Covid Crisis has hit the hospitality & tourism industry the hardest and it will take a long time for the dust to settle. Need to holiday is fundamental to most humans and hence leisure travel, especially within driveable distance of urban centres, has been the quickest to recover. Moreover, since international travel is completely in standstill mode, luxury travel to holiday destinations has seen revenge demand by travelers who have moved their international budgets to domestic stays.
However, business hotels are the hit the hardest, and it is extremely difficult to estimate how deep the scars are. Most companies (large and small) have tasted blood with video conferencing and universal acceptance of work from home model, which has reduced business travel (especially to urban centres) to less than 50% of pre-covid levels. The irony is that business hotels comprised 70% of total supply in hospitality space and most of these hotels are facing an existential crisis without customers and profits.
How do hotels react to this tsunami? Hotels in this new world may have no other option but to reinvent themselves and think outside the box. With every calamity comes a moment of opportunity and those who are able to swim against the tide will reach the shores safe. In this article, I will try to share some ideas on what hotel owners can do differently and how they can weather the storm.

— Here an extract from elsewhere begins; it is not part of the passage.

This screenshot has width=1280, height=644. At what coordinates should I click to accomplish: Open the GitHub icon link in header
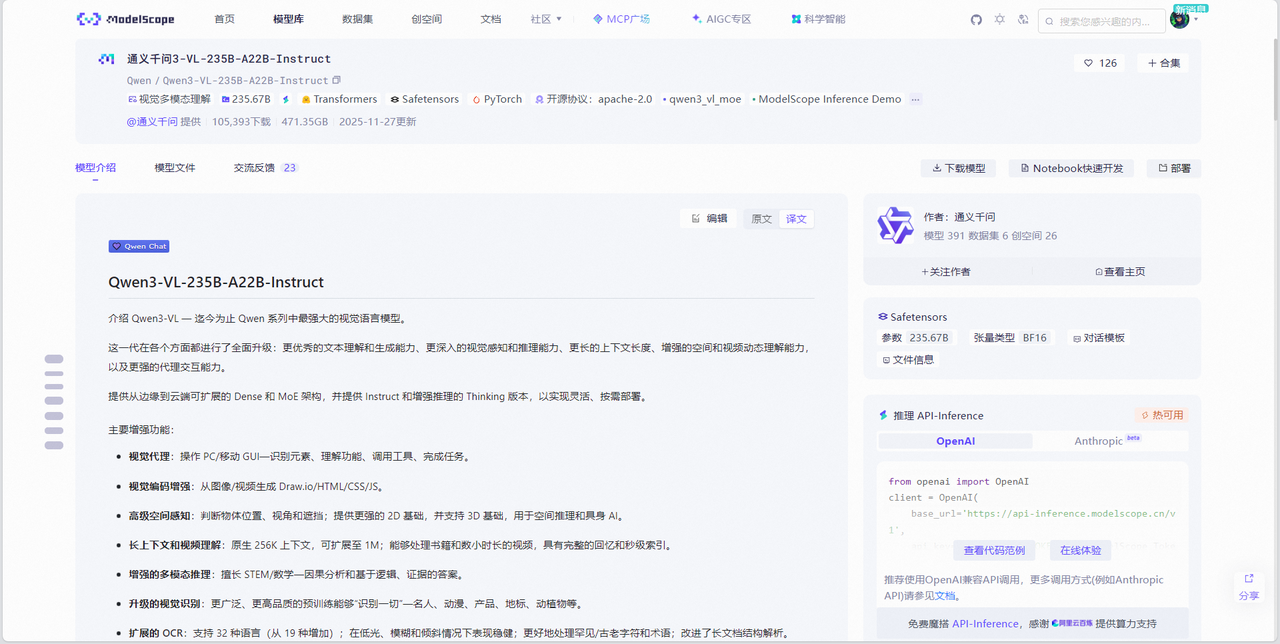click(976, 20)
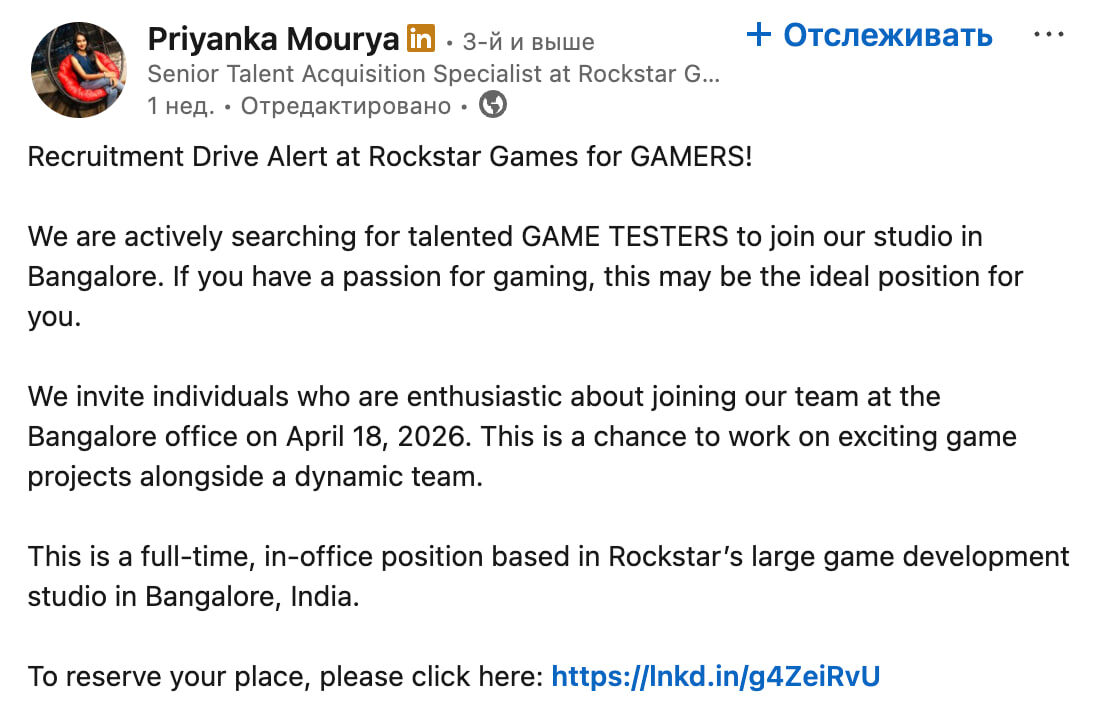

The fundamental tectonic shift that will emerge for hotels out of this crisis will be around three pillars: efficiency, automation, & technology. One way to think of hotels is to compare them to large mega-factories with machines and workers- working tirelessly in shifts to produce output. Just like how concepts like ‘lean manufacturing’ and ‘just in time production’ fundamentally changed the manufacturing industry, hotels may soon have our own ‘Toyota’ moment. Hotels will need to adopt similar concepts that focus on revenue and cost efficiencies because profit can no longer be taken for granted. Fixed costs will need to be converted to variable costs to shed our extra flab thereby reducing spare inventory and wastages. We will need to use an ideal mix of machines, manpower, technology and automation to maximize our output while minimizing input, without compromising on guest satisfaction. We will need to take hard decisions about which business units to continue and which ones to pull back from.

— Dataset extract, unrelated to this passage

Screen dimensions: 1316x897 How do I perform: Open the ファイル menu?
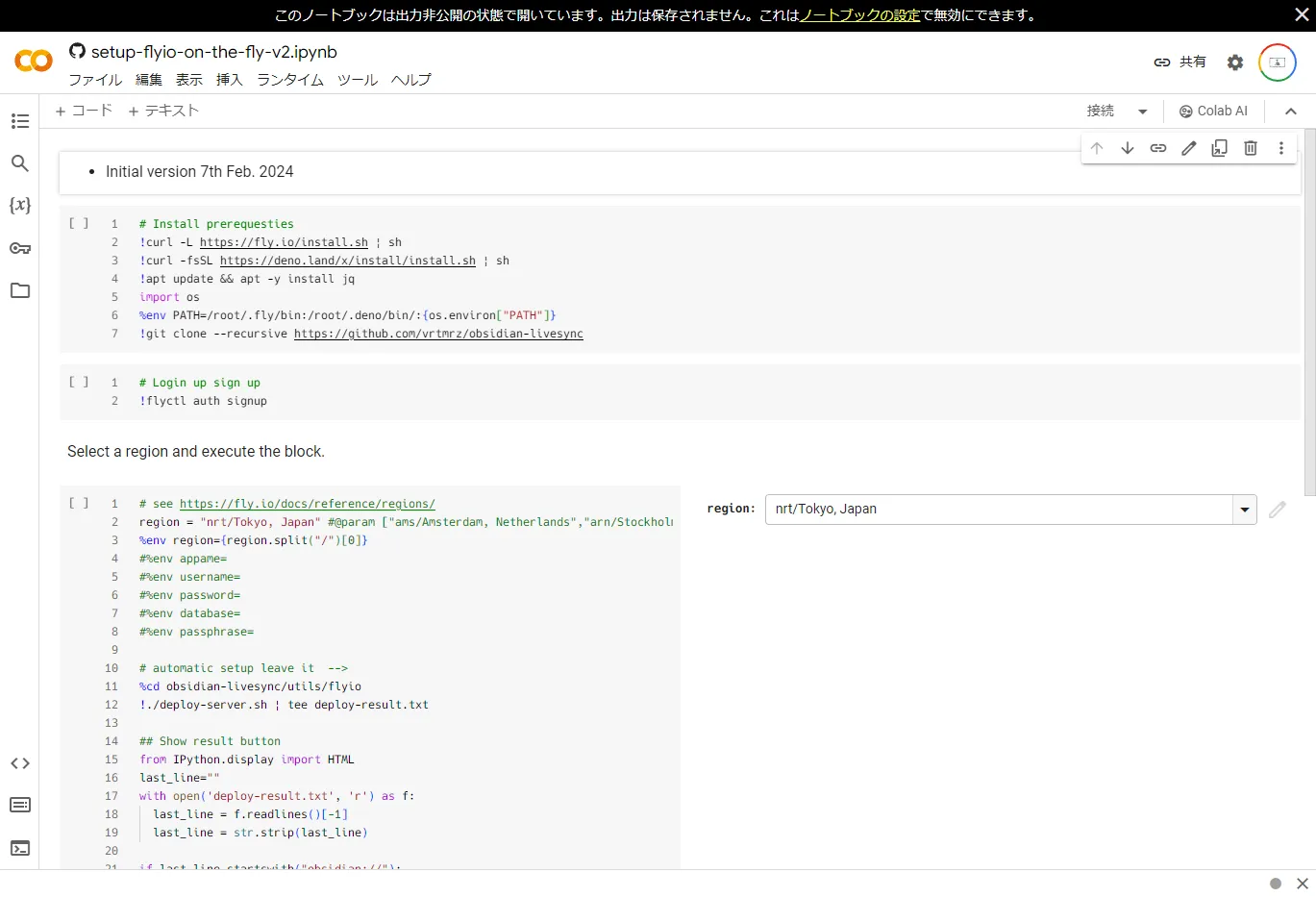[94, 80]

Hotels will carefully need to plan its manpower strategy keeping in mind automation possibilities in every department. Staff to room ratios will see a downward trend and there will be emphasis on achieving ‘more’ with ‘less’. Reservations and back-office teams that perform repetitive clerical tasks can be minimized by introducing automated reservation systems and chatbots that are linked to integrated all in one systems that perform all hotel tasks like operations, marketing, and guest relationship management. The large clunky IT departments in hotels will be replaced by centralized cloud-based integrated systems reducing the need for periodic backup and maintenance. Core functions like revenue management
, CRM, and online distribution will be centralized &automated using modern sophisticated systems, which will lead to increase in productivity & yields. Large sales & marketing teams that service corporates and travel agents can be trimmed down by introducing B2B marketplaces where suppliers and customers can transact directly.

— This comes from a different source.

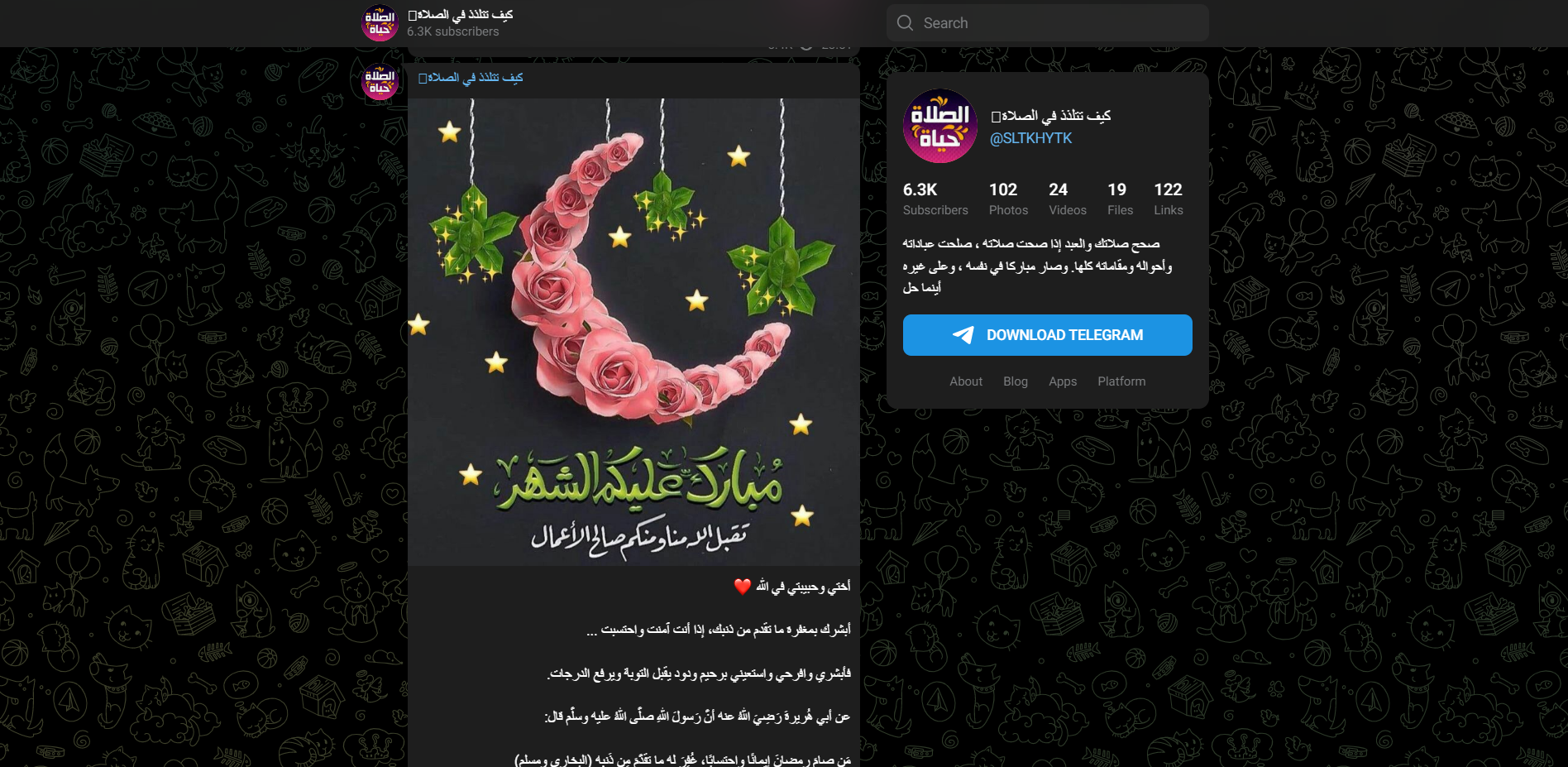Open the Platform footer link
Viewport: 1568px width, 767px height.
1121,381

Many hotels may need to revaluate ancillary business units like restaurant, bar, spa and gym which have a high operating cost and fail the profitability litmus test. It may be prudent to either outsource these areas or completely remove them from the product portfolio. Guest enhancement functions like room service, concierge services, travel desk and check-in-checkout can be automated using smartphones, tablets, kiosks, and AI based technology to increase efficiency. Energy costs like electricity and water can be minimized using IOT devices and energy saving instruments that run on ‘use as you need’ basis instead of large centralized units with high fixed costs. Hotels will need to differentiate from competition by having a lean, efficient team that can increase guest satisfaction by incentivizing staff based on reviews & ratings
The increase in online business will continue to be beneficial for hotels because it will replace fixed acquisition costs (large sales teams) with variable costs like digital marketing. Even though OTAs will continue to command a lion’s share of business, hotels will focus their efforts on direct booking channels including own websites and booking engine to reduce distribution costs. Incessant discounting schemes introduced by some OTAs to grab market share will reduce because short term valuation boost will no longer be considered a metric for success. This may bring about some maturity and fair distribution of market share across online channels. Special focus will go to meta-search platforms like Google who will be able to direct customer traffic directly on hotel websites, instead of having to pay high commissions to OTAs.
Banks, PE and VC funds may chase projects that are more sustainable, scalable and profitable rather than outlandish bets that follow a herd mentality of super-natural growth. Asset light models like revenue share & management contracts will be more popular for new projects than outright purchase or lease models. Due to reduction of profitability in the industry, new supply will not flood the market as new projects will either be shelved or be converted to other less risky asset classes. Hotels that are able to survive the crisis may come out as winners because they will be the last men standing when the crisis is over and demand returns.
Covid-19 will be a watershed moment for the hospitality industry. Instead of writing obituaries for the industry, we should instead use this opportunity to regroup, rethink, and reset. There are always winners that emerge out of every crisis and it is our time to ‘cross the rubicon’ and script our own futures.